--- INFORMATION GIVEN ---
↓

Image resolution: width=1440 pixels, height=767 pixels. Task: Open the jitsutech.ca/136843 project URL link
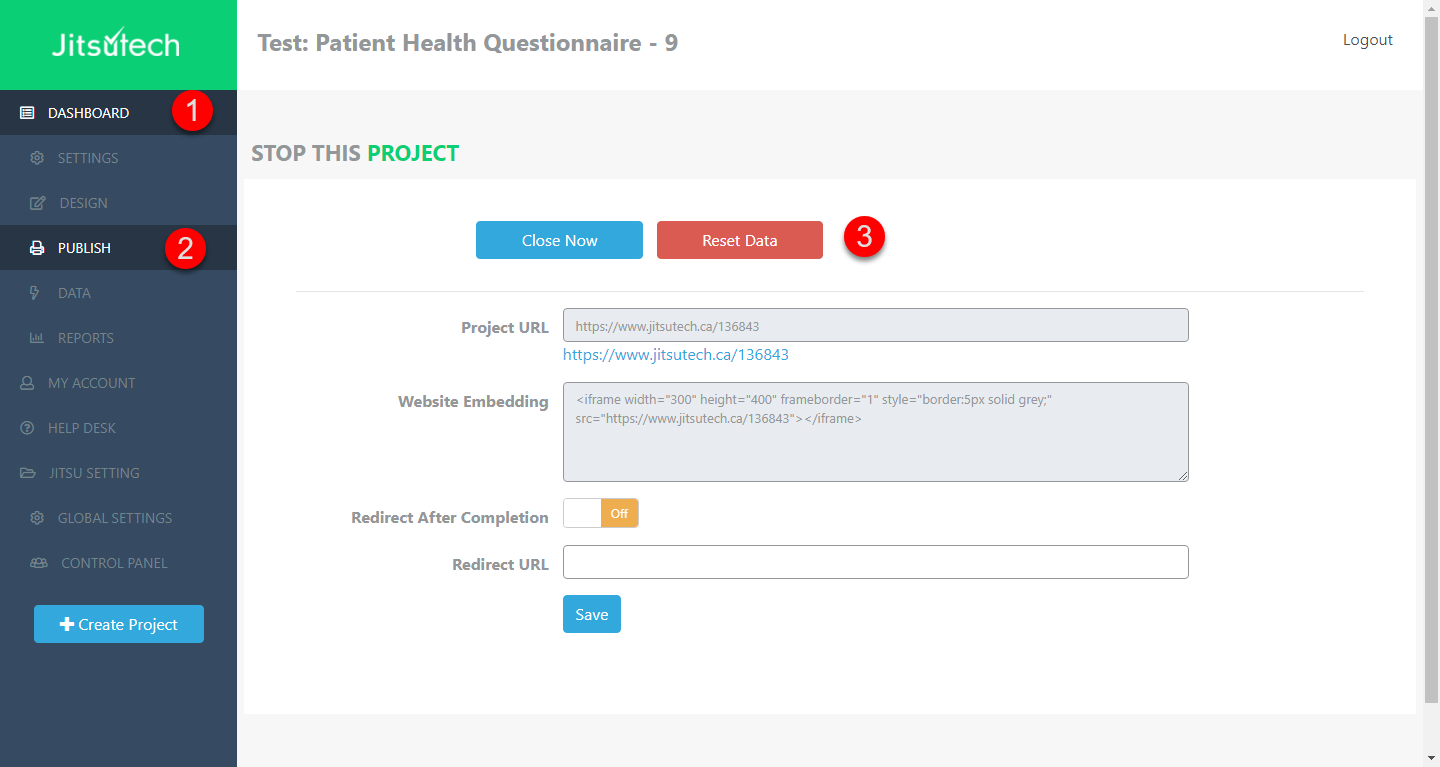676,354
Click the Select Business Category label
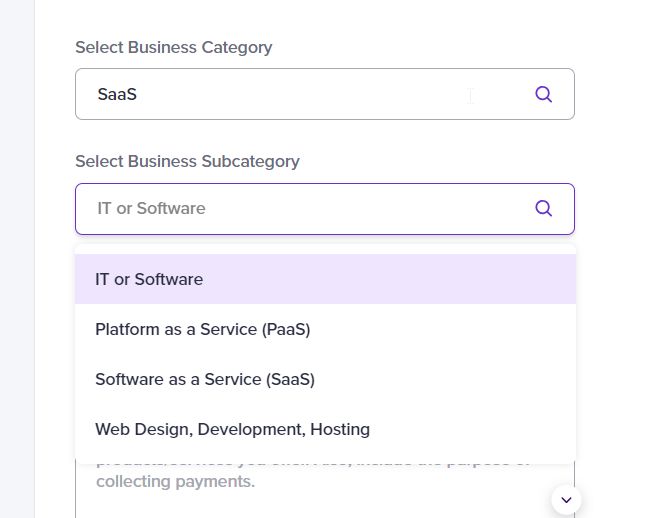Screen dimensions: 648x518 click(x=173, y=47)
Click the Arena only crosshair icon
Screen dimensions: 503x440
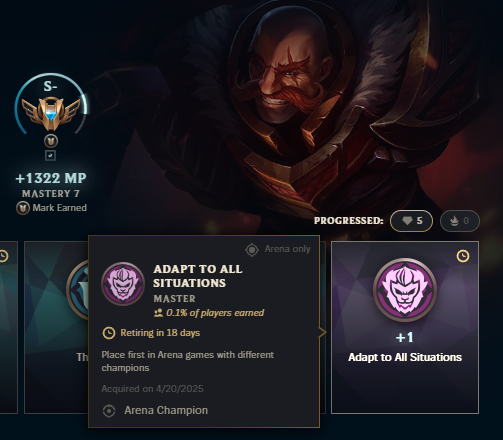click(252, 250)
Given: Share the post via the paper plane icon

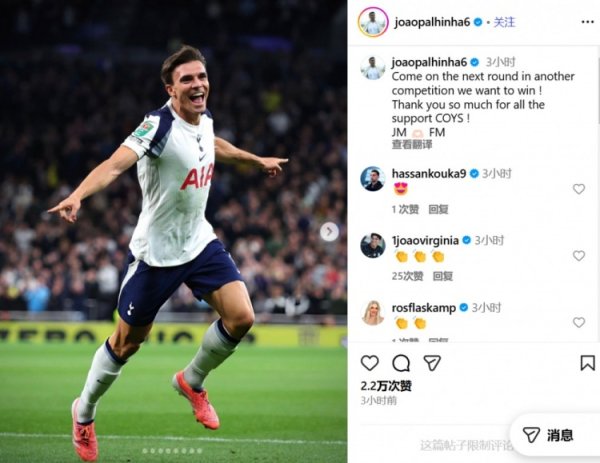Looking at the screenshot, I should pos(432,363).
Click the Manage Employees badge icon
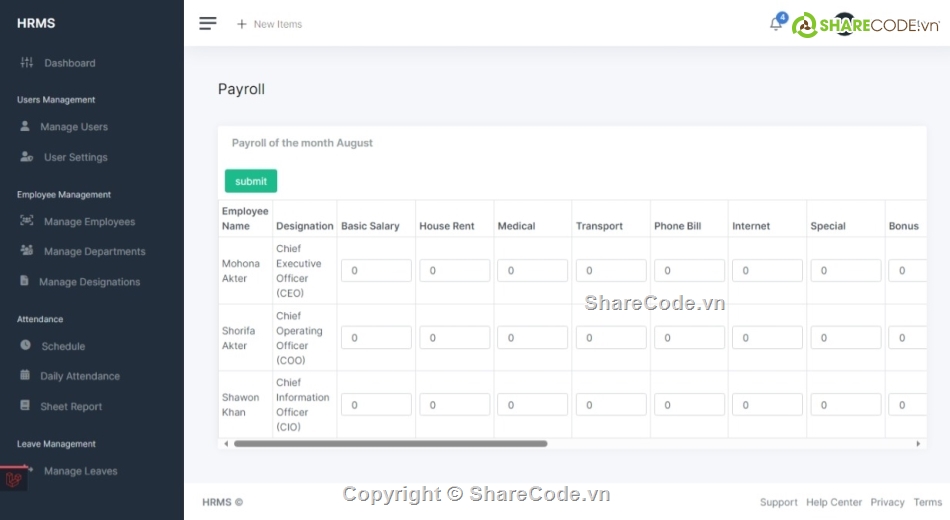This screenshot has height=520, width=950. tap(27, 221)
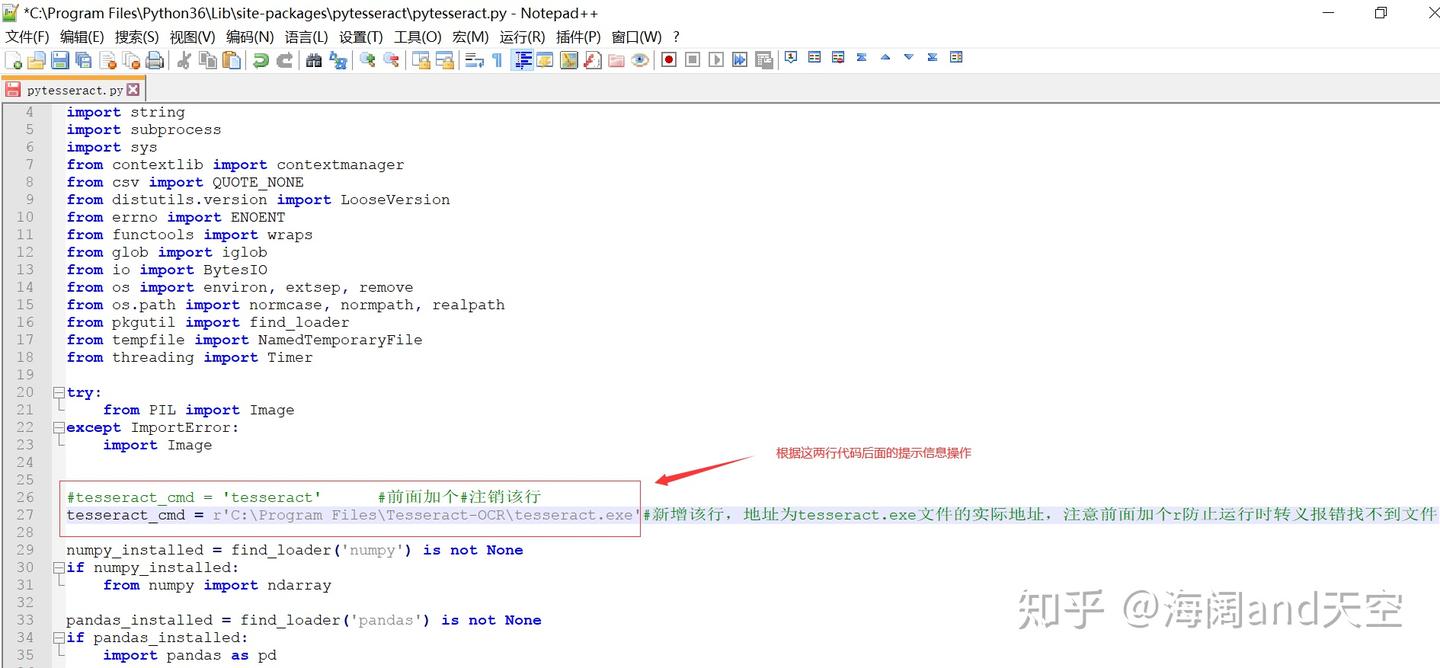The width and height of the screenshot is (1440, 668).
Task: Record a new macro
Action: click(667, 58)
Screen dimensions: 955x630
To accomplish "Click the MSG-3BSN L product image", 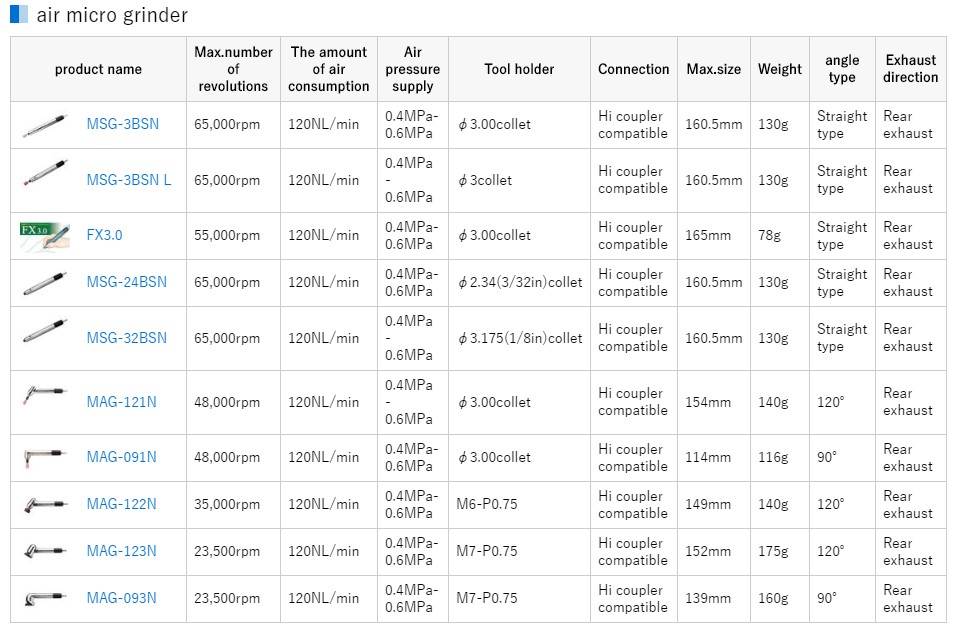I will (45, 180).
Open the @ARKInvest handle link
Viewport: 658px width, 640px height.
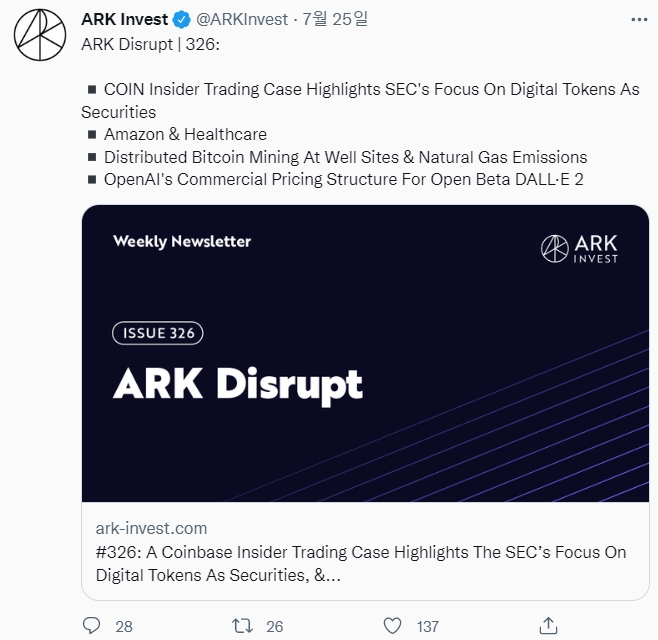242,19
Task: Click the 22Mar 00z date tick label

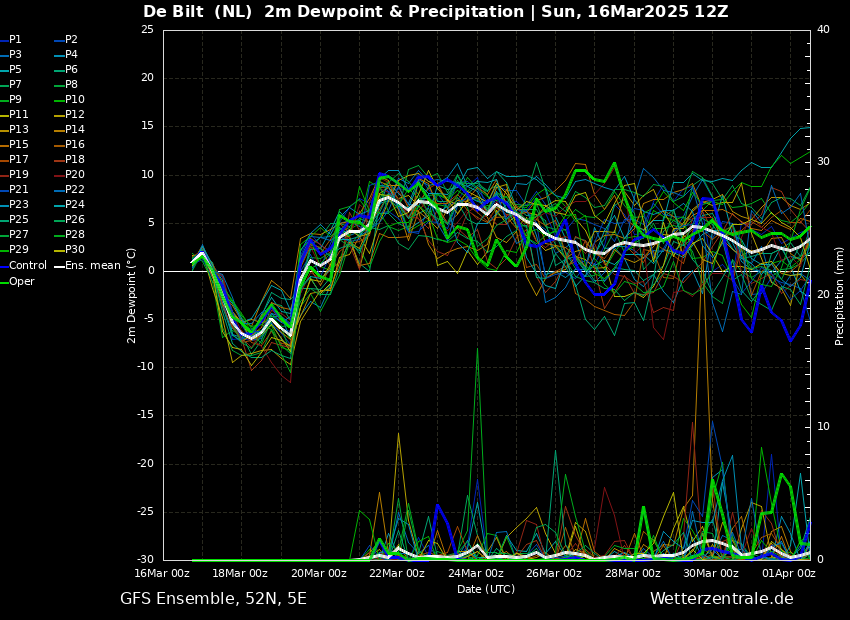Action: [x=397, y=573]
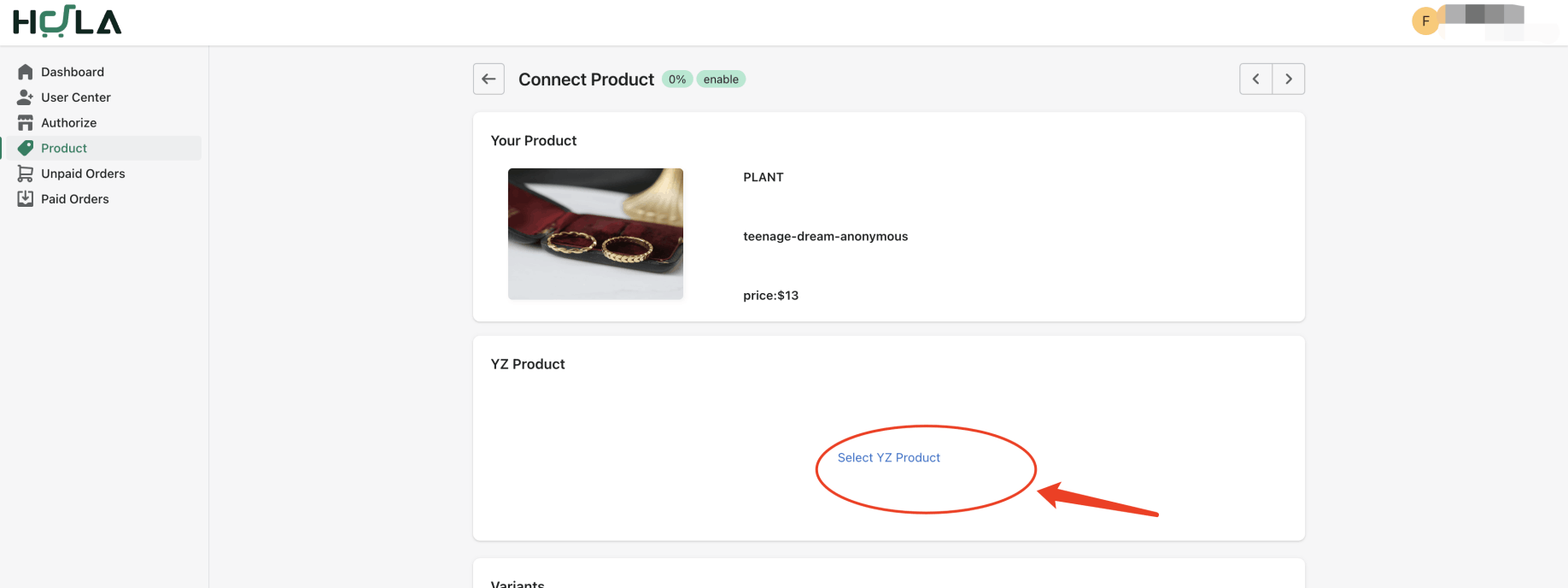Click the HOLA logo
Screen dimensions: 1568x588
pos(67,21)
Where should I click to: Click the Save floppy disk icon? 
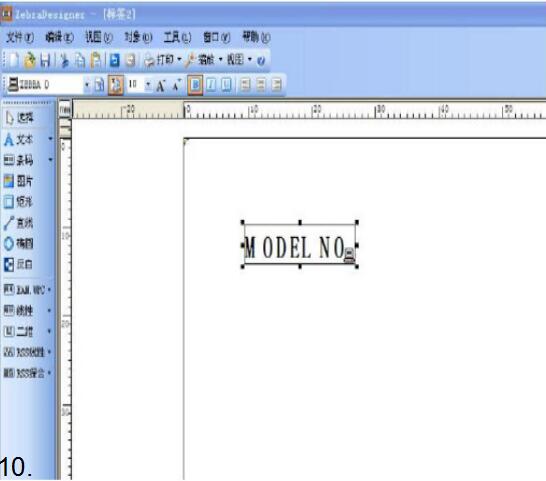click(x=46, y=60)
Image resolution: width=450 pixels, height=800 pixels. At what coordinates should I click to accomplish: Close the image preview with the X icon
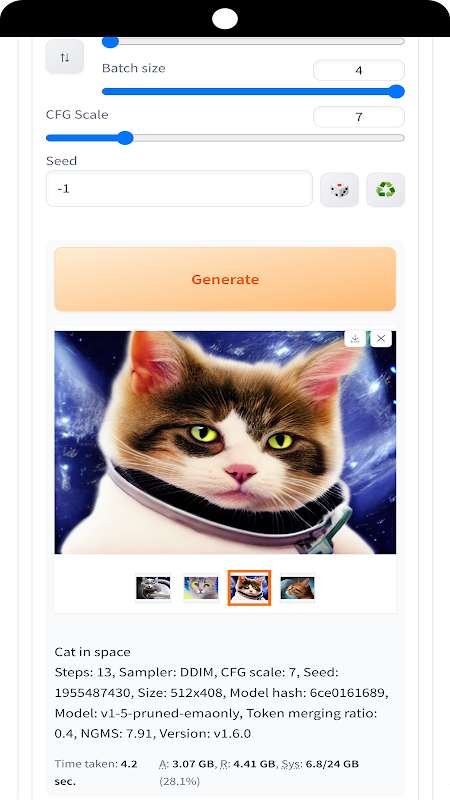[x=381, y=338]
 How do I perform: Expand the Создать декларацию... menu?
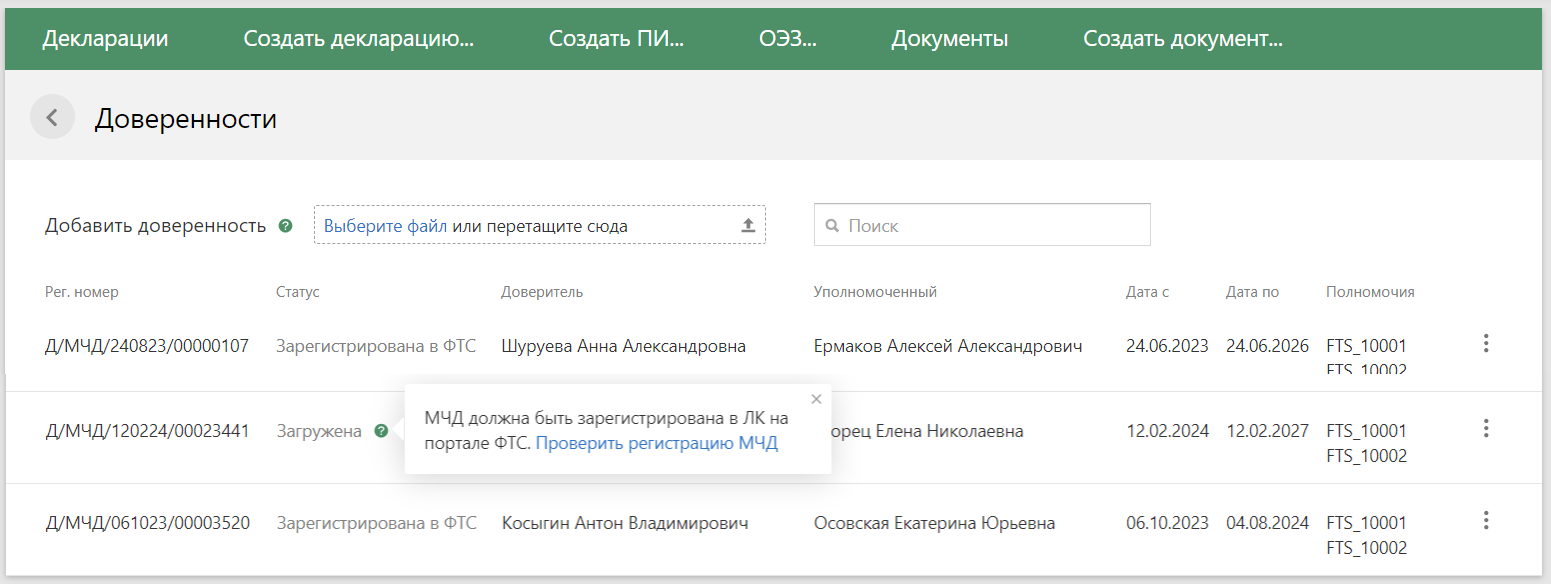pyautogui.click(x=358, y=39)
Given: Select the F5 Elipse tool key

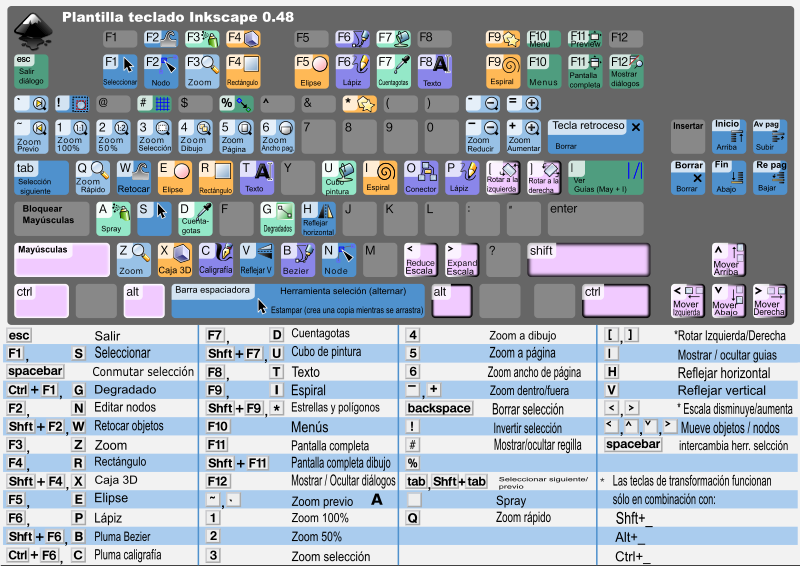Looking at the screenshot, I should coord(311,70).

↑

--- TASK TO COMPLETE ---
From the line containing "Open the @ARKInvest handle link" to the last line of the records, inclusive, output the lines exactly as written and nothing else; leave out the pictures.

--- OUTPUT ---
Open the @ARKInvest handle link
Viewport: 658px width, 640px height.
242,19
Task: Click the 22Mar 00z date tick label

Action: [x=397, y=573]
Click the HOLA logo
Screen dimensions: 1568x588
pos(67,21)
Where should I click to: Click the Save floppy disk icon? 
click(x=46, y=60)
Image resolution: width=450 pixels, height=800 pixels. At what coordinates should I click to accomplish: Close the image preview with the X icon
[x=381, y=338]
 How do I perform: Expand the Создать декларацию... menu?
pyautogui.click(x=358, y=39)
Given: Select the F5 Elipse tool key

Looking at the screenshot, I should coord(311,70).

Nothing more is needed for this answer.